The day runs south along one of the most celebrated drives in Argentina — a long, lake-strewn corridor through two national parks where the road barely outruns its own scenery. It is not a day for covering distance quickly. Every bend offers another lake, another pull-off, another reason to stop.
The Drive South: Ruta de los Siete Lagos
The departure from San Martín de los Andes is at 9:00 am, heading south on the Camino de los Siete Lagos — the popular name for the stretch of Ruta Nacional 40 that connects the town to Villa La Angostura and, beyond it, Bariloche. The route threads through two national parks in sequence: first Lanín, whose forests are dominated by ancient araucaria monkey-puzzle trees, then Nahuel Huapi, the oldest national park in Argentina, established in 1922 and reconfigured in 1934. The road was fully paved only in 2015, after decades of works, and still feels surprisingly intimate given its fame — two lanes of winding asphalt that follows the contours of valleys and lake shores rather than imposing on them.
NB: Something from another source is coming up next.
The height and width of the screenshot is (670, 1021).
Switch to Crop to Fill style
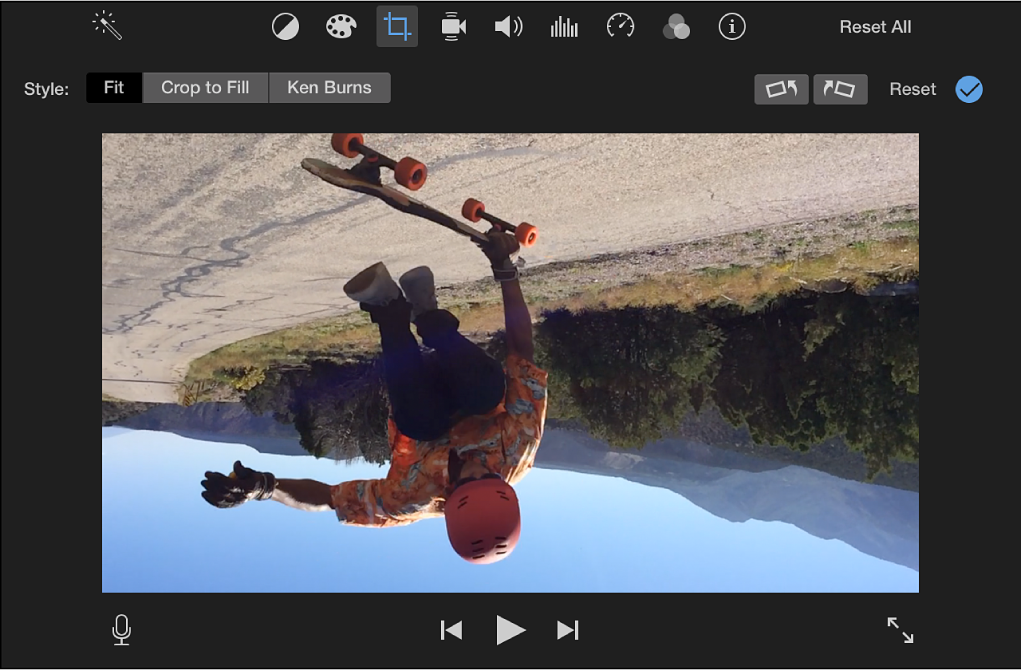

The seven lakes the route is named for are Machónico, Falkner, Villarino, Escondido, Correntoso, Espejo, and Nahuel Huapi, though the count depends on the source. There are in fact more than seven visible from the road, and the naming has always been somewhat elastic. What is consistent is the quality of the water — deep, cold, glacially formed, ranging in colour from emerald to cobalt depending on depth and time of day.
Lago Falkner
The first planned stop is Lago Falkner, roughly 48 kilometres south of town. The lake takes its name from Thomas Falkner, an eighteenth-century English Jesuit missionary and naturalist who spent nearly four decades studying the peoples and landscapes of Patagonia and is credited with recording what may be the first fossil find in present-day Argentina. The lake itself sits just inside the boundary of Nahuel Huapi National Park — a crossing that happens quietly, without ceremony, somewhere in the forested section north of the water. There is a small mirador with a parking area and an information board beside the road, and a beach below that is one of the more approachable along the route. The peak of Cerro Falkner rises behind it.